═══ AUSGANGSTEXT ═══
Arbeitslosigkeit ist ein Lebensabschnitt

Arbeitslosigkeit ist ein Lebensabschnitt
Sehen Sie die Arbeitslosigkeit als Form von Arbeit, rät Michael Glaser, Leiter der Beratungsstelle Hebebühne.

Ohne Arbeit verliert man allmählich den Boden unter den Füßen. Wie sich Arbeitslosigkeit auf Körper und Psyche auswirkt und wie man der Negativspirale Einhalt gebietet, ehe es zu Isolation und Depression kommt, erklärt Michael Glaser, Arbeitspsychologe und Geschäftsführer der Beratungsstelle Hebebühne in Niederösterreich.

KURIER: Arbeitslose sind faul – denn irgendein Job findet sich immer. Ein Vorurteil oder ist was Wahres dran?
Michael Glaser: Ich kann aus unserer Erfahrung sagen: Der überwiegende Teil der Arbeitslosen ist ernsthaft bemüht, in den Arbeitsprozess einzusteigen. Einige wenige haben sich ihr Leben in der Arbeitslosigkeit eingerichtet.

Wer kommt zu Ihnen in die Beratungsstelle?
Alle Bevölkerungsgruppen. In den letzten Jahren vermehrt Menschen ab 50, die unter gesundheitlichen Beeinträchtigungen leiden – körperlich, psychisch – und sich schwertun, wieder in den Arbeitsprozess einzusteigen. Für sie braucht es verstärkt Angebote.
═══ ÜBUNGSDATEN ═══
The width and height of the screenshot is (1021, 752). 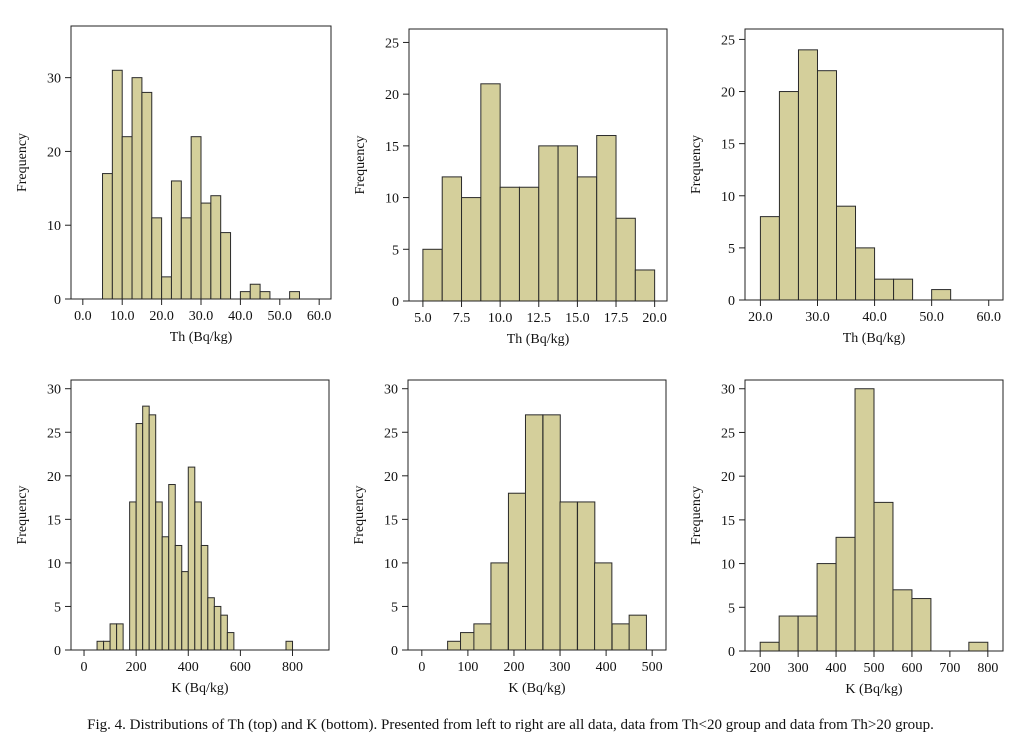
═══
_ZIEL DER AUFGABE_
Setze das Interview zur Arbeitslosigkeit aus dem Ausgangstext im Anschluss an seinen letzten Satz fort.

_ERGEBNIS_
Eine AK-Studie zeigt: Arbeit macht psychisch krank. Mit der Arbeitslosigkeit geht es aber auch nicht besser.
Sowohl Arbeitslosigkeit als auch Arbeit können krank machen. In Österreich ist Bildung ein wichtiger Faktor. Je höher die Ausbildung, desto mehr Möglichkeiten habe ich, mir Arbeit zu suchen, die mir entspricht. Sind diese Wahlmöglichkeiten eingeschränkt, wird es belastend. Und: Die Anforderungen in der Arbeitswelt nehmen zu, viele Arbeitnehmer finden sich in prekären Dienstverhältnissen wieder. Studien zeigen, dass diese Unsicherheiten ähnliche Auswirkungen haben wie die Arbeitslosigkeit selbst.

Was sind die Folgen von Arbeitslosigkeit?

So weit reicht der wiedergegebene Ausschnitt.